Из Вятки набатом грянуло отчаянное воззвание епископа Виктора (Островидова), пронзительное от сыновней боли писавшего, ещё недавно почитавшего Заместителя, как доблестного кормчего церковного корабля: «Души наши изнемогают, ужас созерцания того, что теперь кругом происходит в Церкви, подобно кошмару давит нас, и всех охватывает жуткий страх за будущее Церкви. – Там далеко задумал отложиться Ташкент, тут бурлит и возмущается Петроград, здесь стенает и вопиет к небу Вотляндия, и опять бунтует Ижевск, а там опять в скорби и недоумении приникли к земле Вятка, Пермь и пр. пр. города, а над всеми ими готовится вот-вот произнести свой решающий голос Москва.
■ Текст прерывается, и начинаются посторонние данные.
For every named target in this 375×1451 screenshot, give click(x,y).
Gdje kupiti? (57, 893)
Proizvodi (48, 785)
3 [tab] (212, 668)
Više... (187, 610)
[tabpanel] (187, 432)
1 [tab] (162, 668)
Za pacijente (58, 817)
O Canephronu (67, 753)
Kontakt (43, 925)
Ведь везде пошло лишь одно разрушение Церкви, и это в «порядке управления». – Что это такое? Зачем это? Ужели Святая Церковь мало еще страдала и страдает от «внешних»? И какая может быть польза от этих, разрушающих мир, гибельных распоряжений?
…Владыка! Пощадите Русскую Православную Церковь – она вручена Вам, и от Вас много зависит не давать разрушать ее в «порядке управления». Пусть не подвергается порицанию всечестная Глава Ваша, и да не будет причин к расколам и отпадениям от Церкви. Если же этого не будет сделано-соблюдено, то, свидетель Бог и Ангелы Его, в Церкви произойдет великий раскол, от которого не спасет и предполагаемый Собор, который теперь сам уже заранее называется именем, которого лучше не произносить».
В те небывало раскалённые дни отец Вениамин оказался в самой гуще событий, войдя в ядро петроградской оппозиции. В отличие от своего наставника, епископа Сергия, он старался посещать все собрания духовенства и мирян, проходившие попеременно на квартирах Верюжского, владыки Димитрия и протоиерея Феодора Андреева, внимательнейшим образом слушая всё, что на них говорилось. Для него, человека недостаточно сведущего в делах церковных, это было живейшей необходимостью. Но таким времяпрепровождением не исчерпывалось участие отца Вениамина в деятельности церковной оппозиции. Он, проведший несколько лет в странствиях по России, имеющий огромный опыт ухода от слежки ГПУ, не обременённый ни монастырскими послушаниями, ни приходом, ни семьёй, стал идеальным связным, которого время от времени отправляли с различными поручениями в другие епархии.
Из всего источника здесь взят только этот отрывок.